(SUPPLIED RECORDS begins)
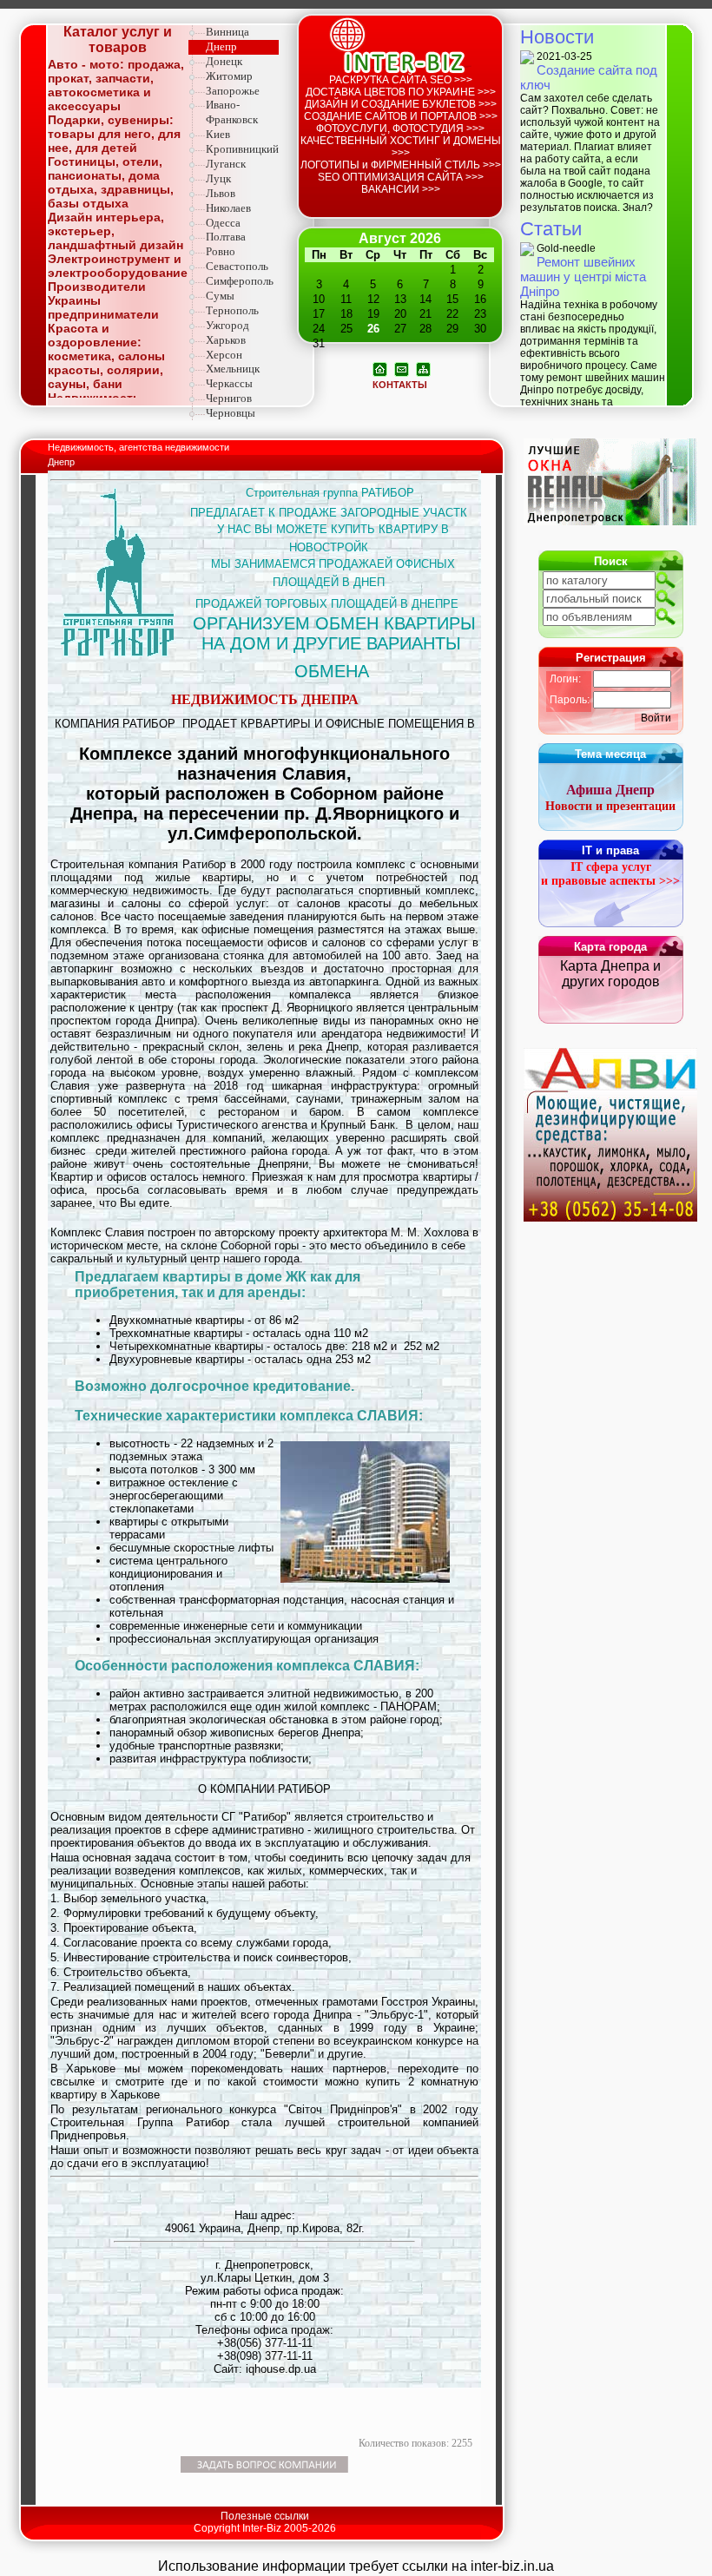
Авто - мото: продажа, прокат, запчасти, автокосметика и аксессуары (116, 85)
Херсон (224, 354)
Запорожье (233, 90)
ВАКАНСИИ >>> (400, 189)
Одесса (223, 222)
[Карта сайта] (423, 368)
(SUPPLIED RECORDS ends)
(SUPPLIED RECORDS begins)
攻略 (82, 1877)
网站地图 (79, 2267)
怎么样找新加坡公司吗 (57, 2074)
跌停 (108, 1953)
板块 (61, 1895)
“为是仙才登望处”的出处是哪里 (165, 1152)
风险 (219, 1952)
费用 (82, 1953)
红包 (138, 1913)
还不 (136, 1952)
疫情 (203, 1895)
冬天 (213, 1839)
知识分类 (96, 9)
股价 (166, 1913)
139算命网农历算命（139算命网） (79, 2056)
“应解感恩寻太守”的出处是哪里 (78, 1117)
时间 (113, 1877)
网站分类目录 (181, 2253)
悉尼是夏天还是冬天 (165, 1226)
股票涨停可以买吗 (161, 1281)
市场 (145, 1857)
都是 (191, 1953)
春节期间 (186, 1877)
(SUPPLIED RECORDS ends)
### ASSIGNMENT
What is asked for is an exact copy of the lines above from the one containing "还不 (136, 1952)" through the one containing "春节期间 (186, 1877)", and only those.

### RESULT BELOW
还不 (136, 1952)
疫情 (203, 1895)
冬天 (213, 1839)
知识分类 (96, 9)
股价 (166, 1913)
139算命网农历算命（139算命网） (79, 2056)
“应解感恩寻太守”的出处是哪里 (78, 1117)
时间 (113, 1877)
网站分类目录 (181, 2253)
悉尼是夏天还是冬天 (165, 1226)
股票涨停可以买吗 (161, 1281)
市场 (145, 1857)
都是 (191, 1953)
春节期间 (186, 1877)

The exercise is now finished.